What is the difference between commuted pension and non commuted pension?
After your retirement, you may need a lump sum amount to invest in a house that you wish to relocate to or any other reason. In order to do so, you will have to forego an extent of your pension amount for the some of your retirement years (up to 15 years) in return for a lump sum. This lump sum is known as the commuted pension, while the rest is called un-commuted pension. On completion of the 15 years, the pension amount will be restored to the original extent.
Civilian government employees can commute a maximum of 40 percent of their pension while defence personnel can commute up to 50 percent. Additionally, the defence personnel will still receive the complete dearness allowance during those years because only the basic will be reduced.
The difference between the two can be further understood from the following example.
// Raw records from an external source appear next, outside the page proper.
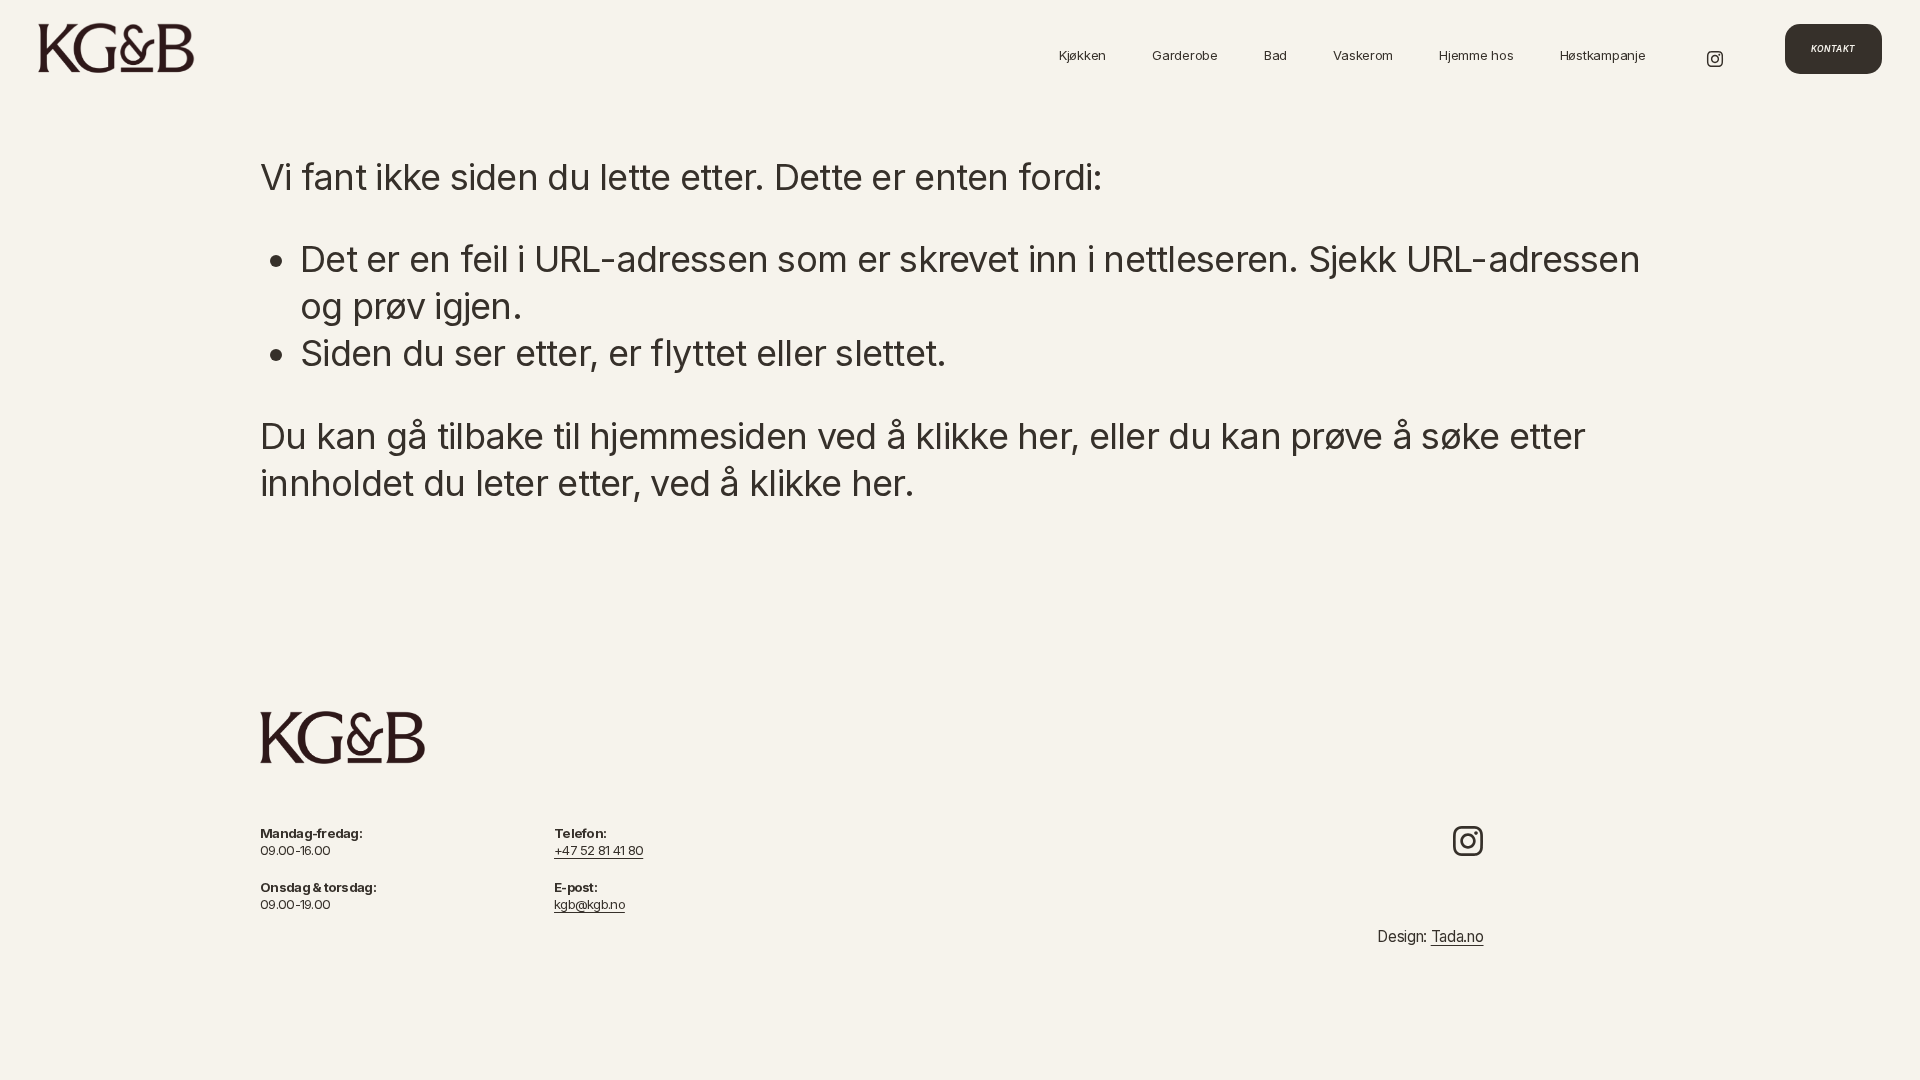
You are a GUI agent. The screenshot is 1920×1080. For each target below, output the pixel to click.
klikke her (992, 436)
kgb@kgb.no (589, 904)
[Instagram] (1715, 48)
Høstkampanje (1603, 55)
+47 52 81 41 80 (598, 850)
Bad (1275, 55)
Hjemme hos (1476, 55)
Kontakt (1833, 49)
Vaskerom (1363, 55)
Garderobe (1185, 55)
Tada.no (1457, 937)
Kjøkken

If you choose to get 10 percent of your total pension for 15 years commuted, and your monthly pension is say, Rs 10,000, your lump sum will be 1,000 (10% of 10,000) x 15 (years) x 12 (months per year) = Rs 1,80,000 and for the next 15 years you will receive Rs 9,000 (10,000-1,000) as your monthly pension. Rs 10,000 will be restored as regular monthly pension after you are 75 years old.
Tax Implications on Pensions
Un-commuted pension (regular monthly payments):
The tax calculation on pension received is the same as that on salary for a government as well as private sector employee. As in the above example, the Rs 9,000 and the Rs 10,000 (after 15 years) will be fully taxable. You can claim a standard deduction of Rs 40,000 like you could with salaried income for the current financial year 2018-19.
It is fully exempt from tax for government employees.
For private sector employees:
1. If received with gratuity: One-third of the extent of complete pension (100%) that can be received is exempt from tax and rest is taxed as salary.
2. Without gratuity: Half of the extent of complete pension (100%) that can be received is exempt from tax and rest is taxed as salary.
Pension received by spouse, or children under the age of 25 years is taxable under the head “Income from Other Sources.” While the commuted pension (lump sum received) will not be taxable, monthly payments are taxable to some extent- that is any amount beyond Rs 15,000 or one-third of the pension received (whichever is less). Pension received by the family members of the Armed Forces are completely exempt from tax.